Our leaders in every section of the local political playing fields are irremovably focused on victory at all costs, and absolutely nothing else. Not the welfare or safety of the same citizens that they intrigue and titillate with always advancing rushes of hopes and anticipations, be they grounded or not. Not in the face of, or the remorselessly frightening pincers, of the COVID-19 pandemic that has battered all in its path before and now takes dead aim at a fragile, undermanned and unheeding Guyana.
In this invisible war, save for the fallen (taken for granted) and the rising number of confirmed cases (shrugged off casually) and the alarming convergence of either potential, or proven, or intensifying hotspots (Region 9, the Palms, and internal worrying points, or other border entrance points), there is little by way of comprehensive confrontation at the highest national levels. The sometimes sterling efforts of the COVID-19 National Task Force we recognize, but the expectation is for a universal-in the domestic realm-political leadership attitude and effort that sets aside all other considerations and priorities and hunkers down to the grueling task of combating, as best as we can, the pandemic that rises higher and quicker every single day.

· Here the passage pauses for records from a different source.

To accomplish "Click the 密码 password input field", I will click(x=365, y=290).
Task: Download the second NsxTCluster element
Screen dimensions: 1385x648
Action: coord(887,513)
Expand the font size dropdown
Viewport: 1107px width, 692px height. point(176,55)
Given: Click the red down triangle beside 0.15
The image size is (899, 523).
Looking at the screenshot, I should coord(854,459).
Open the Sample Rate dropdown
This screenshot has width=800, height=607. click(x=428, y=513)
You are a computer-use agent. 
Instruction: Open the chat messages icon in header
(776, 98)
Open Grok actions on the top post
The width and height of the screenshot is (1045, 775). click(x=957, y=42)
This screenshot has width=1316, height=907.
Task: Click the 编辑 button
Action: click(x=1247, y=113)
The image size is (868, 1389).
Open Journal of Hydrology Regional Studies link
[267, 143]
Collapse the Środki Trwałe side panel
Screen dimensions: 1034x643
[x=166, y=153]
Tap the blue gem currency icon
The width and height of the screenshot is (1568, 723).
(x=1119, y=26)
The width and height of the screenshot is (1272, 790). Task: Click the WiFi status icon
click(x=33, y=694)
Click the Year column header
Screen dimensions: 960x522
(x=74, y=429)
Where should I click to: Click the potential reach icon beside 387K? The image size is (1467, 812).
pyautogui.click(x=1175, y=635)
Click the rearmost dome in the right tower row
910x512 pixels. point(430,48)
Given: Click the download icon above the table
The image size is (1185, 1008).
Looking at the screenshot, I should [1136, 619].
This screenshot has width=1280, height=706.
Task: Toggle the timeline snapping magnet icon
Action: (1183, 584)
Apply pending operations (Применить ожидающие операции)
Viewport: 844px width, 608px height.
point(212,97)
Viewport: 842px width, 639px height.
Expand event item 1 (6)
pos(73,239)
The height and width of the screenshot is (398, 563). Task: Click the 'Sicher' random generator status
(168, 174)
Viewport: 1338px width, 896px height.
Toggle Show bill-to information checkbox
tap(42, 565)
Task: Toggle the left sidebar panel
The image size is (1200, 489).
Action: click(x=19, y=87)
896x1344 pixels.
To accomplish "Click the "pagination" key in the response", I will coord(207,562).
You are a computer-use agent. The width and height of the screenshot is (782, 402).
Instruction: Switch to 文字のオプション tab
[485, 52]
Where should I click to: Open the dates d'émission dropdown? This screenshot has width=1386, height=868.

In this struggle, there should be no trace of the partisan, only the rallying at a time of greatest need. Yet, none of this is present in any cohesive component, in any warming detail.
This, too, is what enrages and enslaves in our third war, our one-sided oil war. We are being overrun and overwhelmed, while we stumble and grumble over numbers. The string of inspiring and infuriating numbers are not at GECOM, but in the figures of financial costs (expenses) piled upon the blindfolded heads of enfeebled Guyanese, the environmental costs (reputation) heaped on the nation’s name, and the continuing stream of unknown future costs (hidden) that rob this country of its blessing and its blood. The ExxonMobil(s) of the oil world do not operate by any conventions that restrain, with the result that the atrocities bloom in full flower. There is no court that is going to call it to book for the corporate crimes committed against this country and its citizens, for the economic genocide that it has waged at will on a weak polity. This is the war, the third one in our bleak and dark world, that should give us fits, except that we are still consumed about which comrade and which group is fit and proper to carry us forward, to some place, at some time.
At this time, our undeclared wars are about words-sharp, rattling, warning-with neither listening nor learning following. If we insist and persist on going down this scorched earth, then we set the stage to sow our own self-destruction; like the Carthaginians the acids and salts wait to be tasted.
This, too, is expected to be not blinked at, but frowned over in heightened annoyance at the unwelcomed truth of it all. It is what we have. It is how we are. It is where we are. It is how we like to be. Perhaps, we will summon the wisdom to come to our senses and find a way to step back from the brinks of the promised tragedies that surround us and menace us. On these aspects, there are no exemptions, no provisions, no safe harbors for anyone.
Our wars are killing us. All that is left is to start the counting of the casualties.